What made you decide to pursue a career in yacht sales and not just charter? 

My first position at Sunseeker Monaco was Junior Sales Broker in charge of CIS market, so I have been trained to sell boats from the beginning. During my first job interview my boss, Nigel Bristow, said to me, “It would have been more appropriate to offer you a charter broker’s role, but we don’t have a dedicated charter department here in Monaco, so let’s try to sell.” And we did sell. I still remember him making a drawing to explain the difference between shaft drive and stern drive propulsion systems to me. That was the beginning of the learning curve which was and still remains very challenging - in this business, you never stop learning.

My first real experience in the industry as a broker was at Cannes Boat Show 2012. That year, as one of the main yacht manufacturers, Sunseeker had at least a dozen models on display, one of the biggest stands, hundreds of clients, and a lot (I mean really A LOT) of information to remember - not an easy task for a beginner. Believe me, I was terrified, but the result was brilliant and some of the prospects who I met at that show are among my best clients today.

What challenges have you faced as a female sales broker? 

The yachting industry is male-dominated, and it is not easy to gain the trust of clients and peers. I wouldn’t ever call myself a feminist, but one thing is certain - to be recognised in this industry you have to know your subject at least as well as male yacht brokers do, if not better. You don’t have a right to make any mistakes, especially at the beginning. If you do something wrong, people are quick to blame the fact that you are a woman. It gets easier once you build a reputation. 

Are there advantages to being one of the few female sales brokers?

As we are only a few female brokers, clients do really remember you well and don’t get confused when you do your traditional follow up. Also, you do feel unique I have to admit, especially at the yacht seminars and events where there is a male to female ratio of 90:10.

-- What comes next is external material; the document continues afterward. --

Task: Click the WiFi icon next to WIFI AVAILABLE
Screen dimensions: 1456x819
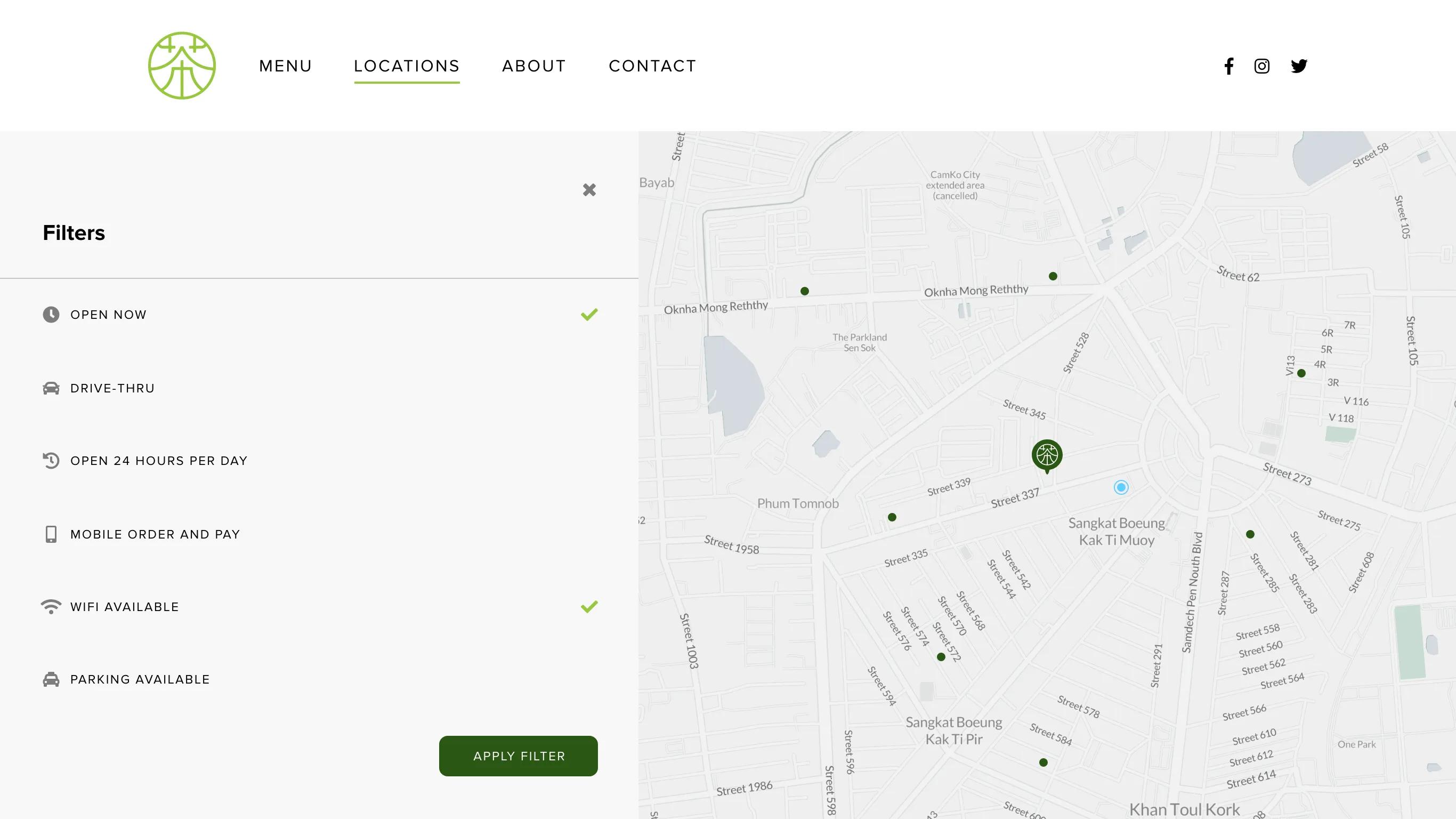Action: (x=51, y=606)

What motivates you as a sales broker?

There is a huge amount of satisfaction once a deal is closed. Every deal is complicated and challenging in a different way, but also time and energy-consuming and can be clearly considered as a small personal victory each time. 

Do you see more women becoming sales brokers in the future? Or have you seen a trend of more women starting to become sales brokers?

I know a few female yacht brokers, who are highly qualified, knowledgeable and successful and it is really enjoyable when we get a chance to cooperate. It’s difficult to talk about a trend as there is no real school where they teach you how to become a yacht broker. If one day a university comes up with a degree in Yachting, then we will be able to analyse the figures and try to evaluate the overall success level of graduates including female students. There is a master’s in Luxury Management at the IUM, but it is not completely dedicated to yachting, so hard to get any reliable figures from it.

Will more women become sales brokers in the future? Probably yes if/when men allow their assistants to climb up the career ladder. The reality is, all girls start in the yachting industry as assistants and how many of them do manage to become brokers? I can give you the answer - only a handful. I was extremely lucky as my first boss was willing to teach me everything and let me grow straight away and I am endlessly thankful to him for this unique opportunity. So, to become a female yacht broker you must be not only intelligent, personable and communicative, but also lucky.

 

When speaking to Jelena, one can’t help but feel that there is more to her success than just luck. Fluent in five languages, she sold her first yacht six years ago at the age of 25 after only nine months in the industry. Her successful business approach, can-do attitude and attention to detail represent her core expertise as a yacht broker.

In addition to her success as a broker, Jelena is mother to a four-year old son, proving that a woman really can do it all. She lives in Monaco, where she works as a sales and charter broker for Ocean Independence.